For the entries below, print exactly the lines between the line holding "Where should I click to: Click the Increase" and the line holding "Click the Log", inclusive, and nothing else.

RECORDS SHOWN below:

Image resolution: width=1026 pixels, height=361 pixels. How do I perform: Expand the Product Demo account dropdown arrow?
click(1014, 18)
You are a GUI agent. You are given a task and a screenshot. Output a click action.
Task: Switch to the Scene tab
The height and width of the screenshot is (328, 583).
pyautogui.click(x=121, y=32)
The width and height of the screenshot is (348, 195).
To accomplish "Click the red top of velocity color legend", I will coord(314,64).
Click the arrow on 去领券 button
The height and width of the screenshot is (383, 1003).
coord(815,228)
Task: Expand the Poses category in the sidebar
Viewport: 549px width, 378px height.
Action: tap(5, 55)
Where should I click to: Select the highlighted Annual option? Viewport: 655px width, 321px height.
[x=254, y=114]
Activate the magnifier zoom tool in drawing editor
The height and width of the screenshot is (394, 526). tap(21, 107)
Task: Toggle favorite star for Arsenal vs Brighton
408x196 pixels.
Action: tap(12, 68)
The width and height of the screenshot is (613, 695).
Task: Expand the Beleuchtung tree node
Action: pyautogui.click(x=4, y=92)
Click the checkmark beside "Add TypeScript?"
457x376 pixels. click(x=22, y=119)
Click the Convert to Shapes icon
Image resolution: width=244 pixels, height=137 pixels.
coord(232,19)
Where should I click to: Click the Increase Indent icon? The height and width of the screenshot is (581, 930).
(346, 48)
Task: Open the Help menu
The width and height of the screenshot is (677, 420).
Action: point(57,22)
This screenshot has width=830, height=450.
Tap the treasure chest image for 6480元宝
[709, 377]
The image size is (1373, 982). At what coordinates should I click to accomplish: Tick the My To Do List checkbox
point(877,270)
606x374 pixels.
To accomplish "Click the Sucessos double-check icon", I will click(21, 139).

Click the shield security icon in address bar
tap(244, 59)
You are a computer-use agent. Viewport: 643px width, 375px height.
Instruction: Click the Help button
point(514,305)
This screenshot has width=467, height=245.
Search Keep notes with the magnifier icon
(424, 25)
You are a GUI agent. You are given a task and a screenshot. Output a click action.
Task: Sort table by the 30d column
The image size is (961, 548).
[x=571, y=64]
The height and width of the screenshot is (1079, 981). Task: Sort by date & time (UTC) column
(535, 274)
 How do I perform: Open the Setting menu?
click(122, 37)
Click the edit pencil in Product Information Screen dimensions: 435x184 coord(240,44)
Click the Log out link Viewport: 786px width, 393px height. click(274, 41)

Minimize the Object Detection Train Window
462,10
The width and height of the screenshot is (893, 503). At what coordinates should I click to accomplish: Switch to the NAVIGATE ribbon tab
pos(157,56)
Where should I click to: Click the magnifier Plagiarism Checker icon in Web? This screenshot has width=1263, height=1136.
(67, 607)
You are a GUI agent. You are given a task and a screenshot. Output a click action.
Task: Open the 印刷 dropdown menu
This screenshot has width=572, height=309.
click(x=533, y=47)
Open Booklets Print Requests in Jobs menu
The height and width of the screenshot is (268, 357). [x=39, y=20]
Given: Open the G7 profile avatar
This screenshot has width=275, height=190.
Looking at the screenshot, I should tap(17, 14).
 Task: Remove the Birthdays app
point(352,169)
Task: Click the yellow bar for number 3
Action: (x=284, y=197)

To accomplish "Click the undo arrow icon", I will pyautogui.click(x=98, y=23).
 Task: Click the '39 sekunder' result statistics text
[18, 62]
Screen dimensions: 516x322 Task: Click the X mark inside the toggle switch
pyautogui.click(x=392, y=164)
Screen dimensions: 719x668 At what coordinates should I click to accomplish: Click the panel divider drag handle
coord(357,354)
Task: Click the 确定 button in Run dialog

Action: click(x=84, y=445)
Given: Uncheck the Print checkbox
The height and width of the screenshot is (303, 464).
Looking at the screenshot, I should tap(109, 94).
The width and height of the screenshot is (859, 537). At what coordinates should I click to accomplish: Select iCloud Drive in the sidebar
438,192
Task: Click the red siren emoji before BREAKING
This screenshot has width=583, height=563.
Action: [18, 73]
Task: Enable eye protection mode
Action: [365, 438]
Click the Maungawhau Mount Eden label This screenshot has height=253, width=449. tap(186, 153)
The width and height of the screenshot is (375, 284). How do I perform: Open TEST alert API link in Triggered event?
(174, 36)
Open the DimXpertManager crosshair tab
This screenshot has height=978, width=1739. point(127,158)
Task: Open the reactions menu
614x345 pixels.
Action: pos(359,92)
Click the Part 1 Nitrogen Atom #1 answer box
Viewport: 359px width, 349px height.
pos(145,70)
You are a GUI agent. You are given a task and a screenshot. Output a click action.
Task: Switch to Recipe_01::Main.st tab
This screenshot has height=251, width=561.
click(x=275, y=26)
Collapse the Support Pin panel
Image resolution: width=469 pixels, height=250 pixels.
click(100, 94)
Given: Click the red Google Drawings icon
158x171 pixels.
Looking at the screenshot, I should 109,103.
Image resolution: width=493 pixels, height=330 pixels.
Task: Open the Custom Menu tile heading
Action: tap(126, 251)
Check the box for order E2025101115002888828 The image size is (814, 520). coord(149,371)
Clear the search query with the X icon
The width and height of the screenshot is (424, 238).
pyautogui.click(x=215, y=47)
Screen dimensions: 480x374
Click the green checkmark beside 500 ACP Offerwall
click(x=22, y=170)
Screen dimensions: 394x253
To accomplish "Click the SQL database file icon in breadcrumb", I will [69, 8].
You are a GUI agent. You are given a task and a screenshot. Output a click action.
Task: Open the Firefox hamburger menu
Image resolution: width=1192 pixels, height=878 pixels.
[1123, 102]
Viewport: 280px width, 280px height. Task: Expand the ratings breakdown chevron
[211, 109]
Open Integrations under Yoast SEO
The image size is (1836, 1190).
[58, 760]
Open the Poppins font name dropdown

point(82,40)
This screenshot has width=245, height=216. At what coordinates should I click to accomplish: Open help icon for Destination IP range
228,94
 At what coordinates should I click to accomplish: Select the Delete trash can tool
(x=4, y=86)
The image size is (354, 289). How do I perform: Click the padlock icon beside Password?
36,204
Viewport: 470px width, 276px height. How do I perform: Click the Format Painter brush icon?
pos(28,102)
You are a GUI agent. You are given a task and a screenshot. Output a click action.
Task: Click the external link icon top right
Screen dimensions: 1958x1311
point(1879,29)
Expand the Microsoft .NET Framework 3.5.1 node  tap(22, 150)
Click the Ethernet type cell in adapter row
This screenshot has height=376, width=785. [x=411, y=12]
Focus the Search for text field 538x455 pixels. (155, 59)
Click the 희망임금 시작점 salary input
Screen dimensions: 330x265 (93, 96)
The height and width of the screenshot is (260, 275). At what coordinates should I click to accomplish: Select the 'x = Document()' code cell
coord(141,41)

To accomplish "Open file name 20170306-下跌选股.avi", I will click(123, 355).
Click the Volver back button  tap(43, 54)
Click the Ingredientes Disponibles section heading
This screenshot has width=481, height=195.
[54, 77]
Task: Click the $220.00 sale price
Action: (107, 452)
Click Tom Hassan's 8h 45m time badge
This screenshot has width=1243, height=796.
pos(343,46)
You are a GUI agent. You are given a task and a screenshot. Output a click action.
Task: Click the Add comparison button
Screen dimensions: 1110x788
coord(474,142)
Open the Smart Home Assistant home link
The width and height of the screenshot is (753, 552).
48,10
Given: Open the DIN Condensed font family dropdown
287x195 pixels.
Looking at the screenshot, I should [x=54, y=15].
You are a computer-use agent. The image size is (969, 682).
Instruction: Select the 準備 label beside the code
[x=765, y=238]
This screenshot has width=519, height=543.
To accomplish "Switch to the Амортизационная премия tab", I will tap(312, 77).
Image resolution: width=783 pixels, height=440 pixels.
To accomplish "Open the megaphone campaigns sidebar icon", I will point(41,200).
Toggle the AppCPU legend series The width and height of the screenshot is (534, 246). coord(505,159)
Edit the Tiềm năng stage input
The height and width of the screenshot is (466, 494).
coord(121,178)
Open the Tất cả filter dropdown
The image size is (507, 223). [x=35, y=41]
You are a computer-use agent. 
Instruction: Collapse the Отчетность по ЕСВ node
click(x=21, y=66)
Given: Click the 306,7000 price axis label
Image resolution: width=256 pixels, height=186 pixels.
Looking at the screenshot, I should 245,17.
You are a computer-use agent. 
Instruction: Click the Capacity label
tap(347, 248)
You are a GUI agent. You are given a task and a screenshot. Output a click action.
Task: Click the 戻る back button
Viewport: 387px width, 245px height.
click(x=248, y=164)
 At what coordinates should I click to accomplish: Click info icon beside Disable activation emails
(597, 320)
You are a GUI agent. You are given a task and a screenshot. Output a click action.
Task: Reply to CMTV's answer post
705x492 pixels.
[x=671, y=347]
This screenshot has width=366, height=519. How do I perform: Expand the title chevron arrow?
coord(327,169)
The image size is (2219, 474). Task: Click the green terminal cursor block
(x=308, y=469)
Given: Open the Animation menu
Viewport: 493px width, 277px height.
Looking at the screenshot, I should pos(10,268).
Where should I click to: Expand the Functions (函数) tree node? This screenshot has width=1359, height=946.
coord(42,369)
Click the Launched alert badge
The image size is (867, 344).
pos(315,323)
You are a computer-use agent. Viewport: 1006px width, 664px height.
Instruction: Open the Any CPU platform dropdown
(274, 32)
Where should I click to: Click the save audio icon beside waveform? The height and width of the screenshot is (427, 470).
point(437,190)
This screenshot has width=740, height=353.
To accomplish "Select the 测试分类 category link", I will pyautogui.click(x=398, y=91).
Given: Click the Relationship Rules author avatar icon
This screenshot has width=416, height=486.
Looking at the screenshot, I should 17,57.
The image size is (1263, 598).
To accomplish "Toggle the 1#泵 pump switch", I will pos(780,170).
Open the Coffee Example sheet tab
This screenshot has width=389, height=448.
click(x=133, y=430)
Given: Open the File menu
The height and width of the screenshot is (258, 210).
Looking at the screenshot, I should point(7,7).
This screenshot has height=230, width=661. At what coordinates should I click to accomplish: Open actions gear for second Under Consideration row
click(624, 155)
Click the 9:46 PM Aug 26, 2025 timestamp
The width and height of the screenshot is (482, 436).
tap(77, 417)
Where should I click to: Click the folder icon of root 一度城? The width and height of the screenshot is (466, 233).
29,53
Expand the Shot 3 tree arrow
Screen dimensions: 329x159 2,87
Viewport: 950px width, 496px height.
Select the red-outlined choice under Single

End of RECORDS SHOWN.

RESPONSE AREA:
Where should I click to: Click the Increase Indent icon? The height and width of the screenshot is (581, 930).
(346, 48)
Task: Open the Help menu
The width and height of the screenshot is (677, 420).
Action: point(57,22)
This screenshot has width=830, height=450.
Tap the treasure chest image for 6480元宝
[709, 377]
The image size is (1373, 982). At what coordinates should I click to accomplish: Tick the My To Do List checkbox
point(877,270)
606x374 pixels.
To accomplish "Click the Sucessos double-check icon", I will click(21, 139).

Click the shield security icon in address bar
tap(244, 59)
You are a computer-use agent. Viewport: 643px width, 375px height.
Instruction: Click the Help button
point(514,305)
This screenshot has width=467, height=245.
Search Keep notes with the magnifier icon
(424, 25)
You are a GUI agent. You are given a task and a screenshot. Output a click action.
Task: Sort table by the 30d column
The image size is (961, 548).
[x=571, y=64]
The height and width of the screenshot is (1079, 981). Task: Sort by date & time (UTC) column
(535, 274)
 How do I perform: Open the Setting menu?
click(122, 37)
Click the edit pencil in Product Information Screen dimensions: 435x184 coord(240,44)
Click the Log out link Viewport: 786px width, 393px height. click(274, 41)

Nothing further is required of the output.